WHAT TO WORK ON:
Copy out every record precisely.

[STUDY MATERIAL — start]

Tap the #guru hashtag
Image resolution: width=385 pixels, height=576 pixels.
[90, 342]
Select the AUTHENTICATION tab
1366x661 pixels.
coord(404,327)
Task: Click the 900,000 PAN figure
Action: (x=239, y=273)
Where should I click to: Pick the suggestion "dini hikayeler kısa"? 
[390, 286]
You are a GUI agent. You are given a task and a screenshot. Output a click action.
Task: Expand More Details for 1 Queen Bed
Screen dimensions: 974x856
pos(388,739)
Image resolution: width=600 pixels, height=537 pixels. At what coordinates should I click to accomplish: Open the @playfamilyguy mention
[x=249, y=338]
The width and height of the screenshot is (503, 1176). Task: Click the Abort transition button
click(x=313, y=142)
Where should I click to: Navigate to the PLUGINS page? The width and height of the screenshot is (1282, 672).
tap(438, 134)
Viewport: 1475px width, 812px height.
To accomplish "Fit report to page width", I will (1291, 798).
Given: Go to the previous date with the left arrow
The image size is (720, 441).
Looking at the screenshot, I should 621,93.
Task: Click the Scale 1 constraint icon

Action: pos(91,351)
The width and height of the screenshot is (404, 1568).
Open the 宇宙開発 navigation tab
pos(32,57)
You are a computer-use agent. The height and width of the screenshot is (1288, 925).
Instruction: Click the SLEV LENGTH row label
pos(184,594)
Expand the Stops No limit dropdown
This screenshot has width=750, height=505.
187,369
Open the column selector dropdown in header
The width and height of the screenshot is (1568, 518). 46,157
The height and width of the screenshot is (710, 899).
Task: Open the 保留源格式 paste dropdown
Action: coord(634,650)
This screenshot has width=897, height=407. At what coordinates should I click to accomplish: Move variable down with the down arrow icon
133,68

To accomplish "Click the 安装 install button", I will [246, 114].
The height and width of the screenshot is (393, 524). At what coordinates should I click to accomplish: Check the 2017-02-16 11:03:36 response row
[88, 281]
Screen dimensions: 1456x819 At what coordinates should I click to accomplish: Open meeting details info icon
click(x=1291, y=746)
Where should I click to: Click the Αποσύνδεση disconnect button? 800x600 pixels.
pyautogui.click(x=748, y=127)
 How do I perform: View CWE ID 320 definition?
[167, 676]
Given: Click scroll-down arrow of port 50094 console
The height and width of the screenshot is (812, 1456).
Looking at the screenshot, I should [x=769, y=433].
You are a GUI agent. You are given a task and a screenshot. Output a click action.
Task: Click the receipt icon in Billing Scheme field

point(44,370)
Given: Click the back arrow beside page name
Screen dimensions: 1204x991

[STUDY MATERIAL — finish]

WRITTEN ANSWER:
Tap the #guru hashtag
Image resolution: width=385 pixels, height=576 pixels.
[90, 342]
Select the AUTHENTICATION tab
1366x661 pixels.
coord(404,327)
Task: Click the 900,000 PAN figure
Action: (x=239, y=273)
Where should I click to: Pick the suggestion "dini hikayeler kısa"? 
[390, 286]
You are a GUI agent. You are given a task and a screenshot. Output a click action.
Task: Expand More Details for 1 Queen Bed
Screen dimensions: 974x856
pos(388,739)
Image resolution: width=600 pixels, height=537 pixels. At what coordinates should I click to accomplish: Open the @playfamilyguy mention
[x=249, y=338]
The width and height of the screenshot is (503, 1176). Task: Click the Abort transition button
click(x=313, y=142)
Where should I click to: Navigate to the PLUGINS page? The width and height of the screenshot is (1282, 672).
tap(438, 134)
Viewport: 1475px width, 812px height.
To accomplish "Fit report to page width", I will (1291, 798).
Given: Go to the previous date with the left arrow
The image size is (720, 441).
Looking at the screenshot, I should 621,93.
Task: Click the Scale 1 constraint icon

Action: pos(91,351)
The width and height of the screenshot is (404, 1568).
Open the 宇宙開発 navigation tab
pos(32,57)
You are a computer-use agent. The height and width of the screenshot is (1288, 925).
Instruction: Click the SLEV LENGTH row label
pos(184,594)
Expand the Stops No limit dropdown
This screenshot has width=750, height=505.
187,369
Open the column selector dropdown in header
The width and height of the screenshot is (1568, 518). 46,157
The height and width of the screenshot is (710, 899).
Task: Open the 保留源格式 paste dropdown
Action: coord(634,650)
This screenshot has width=897, height=407. At what coordinates should I click to accomplish: Move variable down with the down arrow icon
133,68

To accomplish "Click the 安装 install button", I will [246, 114].
The height and width of the screenshot is (393, 524). At what coordinates should I click to accomplish: Check the 2017-02-16 11:03:36 response row
[88, 281]
Screen dimensions: 1456x819 At what coordinates should I click to accomplish: Open meeting details info icon
click(x=1291, y=746)
Where should I click to: Click the Αποσύνδεση disconnect button? 800x600 pixels.
pyautogui.click(x=748, y=127)
 How do I perform: View CWE ID 320 definition?
[167, 676]
Given: Click scroll-down arrow of port 50094 console
The height and width of the screenshot is (812, 1456).
Looking at the screenshot, I should [x=769, y=433].
You are a GUI agent. You are given a task and a screenshot. Output a click action.
Task: Click the receipt icon in Billing Scheme field

point(44,370)
Given: Click the back arrow beside page name
Screen dimensions: 1204x991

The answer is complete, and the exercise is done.